One of my favourite applications of spelt flour (or any flour for that matter) is pizza dough.
Here’s a little refresher on spelt in Switzerland (borrowed from my post on Dinkel Pop Bars).
In German, spelt is called Dinkel (it's epeautre in French and spelta in Italian) and this ancient grain has been cultivated in Europe since the Late Stone Age.
But after centuries of dominance, spelt production gave way to its heartier cousin, wheat, which required less care and yielded more grain.
Dinkel in Switzerland
Like much of Europe, spelt production decreased in Switzerland throughout the 20th century, and it was only in 1995 that concerned farmers and millers banded together to preserve this unique grain.
They formed UrDinkel (ur- just being a German prefix denoting something old/ancient/indigenous) and established criteria for pure spelt production in Switzerland.
What makes UrDinkel?
The spelt must be a pure strain and not crossed with wheat.
It must come from a region that traditionally produced the grain.
It must be organically farmed.
The finished product must contain pretty much no trace of any other grain.
It's actually not possible to fertilize the soil used to grow spelt, otherwise the stalks grow too quickly, buckle, and break in half. That means that the yield is lower, which was one reason the spelt was crossed with wheat in the first place.
Today this protected UrDinkel is grown throughout the country.
You can buy UrDinkel flour in most Swiss supermarkets, both light (hell/clair/chiara) and classic, which contains 20% of the Schrot, or unprocessed grain (what would be used when making whole wheat flour). Both work well in this recipe.
You can roll the dough thick or thin, according to your taste, and I usually double the recipe (pictures above) to feed the whole family, or freeze half for next time.
350 g spelt flour
10 g salt
20 g yeast
200 ml water, warm
2 tbsp olive oil
pizza toppings of choice
In a large bowl, whisk together the flour and salt.
In a measuring cup, whisk together the yeast and water.
Make a well in the middle of the flour and pour in the liquid. Add the olive oil, then mix until you have a dough. Knead for about ten minutes, or until smooth and elastic. Alternatively, use a stand mixer with a dough hook.
Let rise for about 50-60 minutes, or until doubled in size.
Preheat your oven to 230 C / 425 F / gas mark 7.
Once it has risen, form into a large flat disc or rectangle and place on a parchment-lined baking sheet. Let rest briefly, while you prepare your pizza toppings, then roll out.
Top with pizza topping of your choice, then bake until the cheese has melted and the crust is baked through.
I always double the recipe (my family loves pizza) and if I have too much, I simply freeze the dough to use later.
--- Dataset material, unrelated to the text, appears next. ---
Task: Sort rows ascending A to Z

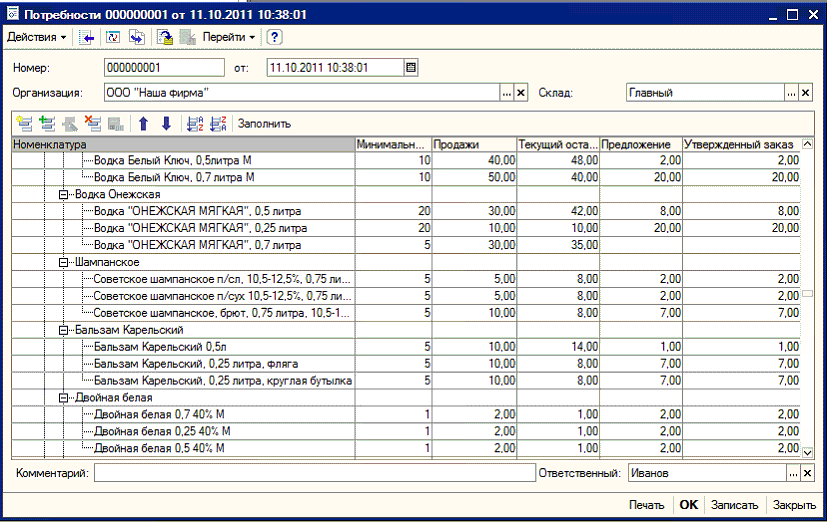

While you’re kneading, if the dough looks a bit too sticky, add a little bit more flour, or if you see big flour patches and it seems too dry, add a tiny bit more water.
I topped my pizza with tomato sauce, fresh tomatoes, chopped garlic, mozzarella, and then garnished with basil once it came off the BBQ.
I baked my pizza on the BBQ. I have attempted it both with a pizza stone, and free form, on the top rack, using thick tin foil and rolling the dough out a bit thicker than usual. It usually takes a less time than in the oven, so keep your eye on it.